Complete the following:
1 > Please copy the stretch of the excerpt on job losses from "Mr. Hammel said he" through "the March report.".
2 > Decide whether each statement agrees with the excerpt on job losses, answering yes or no and quoting the deciding words: (a) Las Vegas casinos closed on March 18. (b) The U-6 rate rose to 7 % in March. (c) Mr. Hammel plans to rehire only part of his staff.

Longfellow Health employees were paid for their final week of work, Mr. Hammel said, and donations from members will allow the company to pay for employee health insurance through April. He said he hopes government loans will allow him to keep up with insurance and maintenance payments—including keeping domes over the tennis courts inflated to avoid damage—until he can reopen.
Mr. Hammel said he plans to rehire all his staff when he is cleared to reopen the clubs.
Other businesses have announced mass layoffs in recent weeks—all too late for the March report.
Las Vegas casinos shut on March 18 – and 10 % of Nevada’s workforce has since sought unemployment assistance. That same day, Detroit auto makers laid off 150000 workers. Marriott International said last month that tens of thousands of hotel staff would be furloughed. Macy’s Inc., Gap Inc. and Kohl’s Corp. let workers go this week.
An alternative measure of unemployment and underemployment, known as the U-6, rose to 8.7 % in March, from 7 % in February. The rate, which captures those too discouraged to look for work and those stuck in part-time jobs, was the highest in three years.

Supplied entries:
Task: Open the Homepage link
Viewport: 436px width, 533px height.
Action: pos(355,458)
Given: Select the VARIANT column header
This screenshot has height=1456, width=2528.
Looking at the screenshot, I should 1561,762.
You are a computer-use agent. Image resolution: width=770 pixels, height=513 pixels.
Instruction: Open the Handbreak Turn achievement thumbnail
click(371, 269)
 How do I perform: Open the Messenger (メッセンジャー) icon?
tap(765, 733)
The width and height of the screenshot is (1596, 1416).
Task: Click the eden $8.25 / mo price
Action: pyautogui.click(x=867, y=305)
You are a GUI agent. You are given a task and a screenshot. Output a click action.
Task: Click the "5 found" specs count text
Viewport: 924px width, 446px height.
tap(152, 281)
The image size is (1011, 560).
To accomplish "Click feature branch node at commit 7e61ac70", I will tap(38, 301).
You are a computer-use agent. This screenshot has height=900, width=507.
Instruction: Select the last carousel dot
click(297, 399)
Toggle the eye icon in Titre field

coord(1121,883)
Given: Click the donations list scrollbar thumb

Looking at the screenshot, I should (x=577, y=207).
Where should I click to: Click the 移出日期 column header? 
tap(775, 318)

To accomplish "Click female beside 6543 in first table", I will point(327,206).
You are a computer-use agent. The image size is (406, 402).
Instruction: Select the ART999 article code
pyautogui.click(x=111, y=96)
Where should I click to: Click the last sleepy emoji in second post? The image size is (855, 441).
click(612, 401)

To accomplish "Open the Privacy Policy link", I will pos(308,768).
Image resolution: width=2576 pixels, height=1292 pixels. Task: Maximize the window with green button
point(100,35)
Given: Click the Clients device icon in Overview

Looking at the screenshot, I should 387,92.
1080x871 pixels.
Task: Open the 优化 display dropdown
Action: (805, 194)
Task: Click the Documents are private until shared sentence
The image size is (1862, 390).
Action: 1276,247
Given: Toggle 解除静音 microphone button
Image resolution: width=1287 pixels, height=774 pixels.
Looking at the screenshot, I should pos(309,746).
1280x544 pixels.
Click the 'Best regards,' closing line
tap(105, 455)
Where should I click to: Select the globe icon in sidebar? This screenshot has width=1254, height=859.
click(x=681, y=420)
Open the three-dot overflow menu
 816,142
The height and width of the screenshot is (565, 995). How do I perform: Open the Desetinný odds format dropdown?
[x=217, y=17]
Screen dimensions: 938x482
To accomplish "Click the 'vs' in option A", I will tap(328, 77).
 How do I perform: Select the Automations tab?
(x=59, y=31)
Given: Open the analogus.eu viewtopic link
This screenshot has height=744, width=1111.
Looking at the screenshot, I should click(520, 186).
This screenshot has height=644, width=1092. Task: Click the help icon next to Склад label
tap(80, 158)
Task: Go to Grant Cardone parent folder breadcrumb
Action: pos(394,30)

Exercise answers:
1 >
Mr. Hammel said he plans to rehire all his staff when he is cleared to reopen the clubs.
Other businesses have announced mass layoffs in recent weeks—all too late for the March report.

2 >
(a) Yes: "Las Vegas casinos shut on March 18"
(b) No: "rose to 8.7 % in March, from 7 % in February"
(c) No: "he plans to rehire all his staff when he is cleared to reopen the clubs"